Sunstein, trying to [be] fair, argues that libel awards should be capped at $15,000, or at least limited for anyone demonstrating financial hardship. But $15K is the limit you'd pay to your opponent. The legal bill is the scary part, and the reason bloggers already have plenty of reason to be careful about what they say, even if they don't much fear a libel conviction.


If this happened, the blogosphere would turn into Pluto overnight. Comments sections would slam shut. Every writer would work on a leash shorter than a shoelace.
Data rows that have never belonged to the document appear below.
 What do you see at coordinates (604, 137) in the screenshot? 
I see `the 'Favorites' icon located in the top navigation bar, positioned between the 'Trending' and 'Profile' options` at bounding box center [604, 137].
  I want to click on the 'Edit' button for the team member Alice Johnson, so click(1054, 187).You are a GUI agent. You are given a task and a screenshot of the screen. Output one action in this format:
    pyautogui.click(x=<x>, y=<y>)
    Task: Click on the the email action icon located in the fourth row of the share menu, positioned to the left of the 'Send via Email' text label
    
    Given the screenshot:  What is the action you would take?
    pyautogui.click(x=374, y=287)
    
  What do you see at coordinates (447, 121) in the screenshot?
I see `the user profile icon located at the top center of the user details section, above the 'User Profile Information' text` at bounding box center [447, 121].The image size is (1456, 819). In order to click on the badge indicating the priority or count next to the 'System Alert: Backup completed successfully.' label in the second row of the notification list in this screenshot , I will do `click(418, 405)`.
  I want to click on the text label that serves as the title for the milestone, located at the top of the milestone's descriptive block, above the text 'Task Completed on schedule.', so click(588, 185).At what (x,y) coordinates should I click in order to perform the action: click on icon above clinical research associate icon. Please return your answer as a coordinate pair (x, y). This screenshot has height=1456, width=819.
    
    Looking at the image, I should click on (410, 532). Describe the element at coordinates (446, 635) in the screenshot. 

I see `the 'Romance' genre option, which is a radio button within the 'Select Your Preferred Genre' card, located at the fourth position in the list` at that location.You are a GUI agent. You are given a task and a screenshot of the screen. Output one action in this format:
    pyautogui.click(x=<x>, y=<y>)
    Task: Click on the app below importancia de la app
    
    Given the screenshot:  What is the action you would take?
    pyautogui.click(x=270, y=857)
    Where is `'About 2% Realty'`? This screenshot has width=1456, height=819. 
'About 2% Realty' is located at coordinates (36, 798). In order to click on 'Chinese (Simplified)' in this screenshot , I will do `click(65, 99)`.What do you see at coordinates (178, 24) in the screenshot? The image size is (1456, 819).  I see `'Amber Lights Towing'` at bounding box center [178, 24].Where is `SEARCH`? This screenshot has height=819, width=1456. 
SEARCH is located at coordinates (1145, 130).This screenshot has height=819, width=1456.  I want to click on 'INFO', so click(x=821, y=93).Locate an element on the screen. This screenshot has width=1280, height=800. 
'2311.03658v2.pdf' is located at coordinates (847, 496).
Sunstein is an enemy to every news organization and blogger. We should return the favor and declare war on him. [bold added]
Amen, so to speak.

I didn't need Kyle Smith to point out that having a government "Czar" deciding what counts as "truth" in such a scenario would mortally wound freedom of speech. But in case you need an example, Smith notes that Sunstein didn't care for people noting during the presidential campaign that Barack Obama is big pals with left-wing terrorist Bill Ayers -- or at least of them calling a spade a spade when speaking of Ayers.


Vigilis cribbed from "The Bureaucrat," by Sergei Eisenstein, shown at right, to create an "age-enhanced mugshot" of your author for a "wanted" poster over at Molten Eagle.

I laughed out loud on sight at that one!

Two Interesting Tech Posts

Via Paul Hsieh -- whose latest editorial against socialized medicine is a must-read -- comes an interesting article on why one should have secure Internet passwords (and how to fix them quickly for those who don't).

Following a link from there, I also found an article about Twitter written for people who, like myself, don't see the point. (And perhaps it's equally good for those who wonder why we don't...)

I am generally a late adopter for most new technologies in part because I prefer to wait to see whether they'll catch on before I devote time and energy to them. In addition, I prefer to delegate bug detection and fixing to the early adopters. And then, with items that aren't free, there's the fact that price drops while quality goes up after initial introduction.

One notable exception was that I saw an immediate need for a netbook shortly after they came out. Mine was 500 smackers. My wife is thinking about one now for work. It will be much better and, I think, 100-200 bucks less than mine.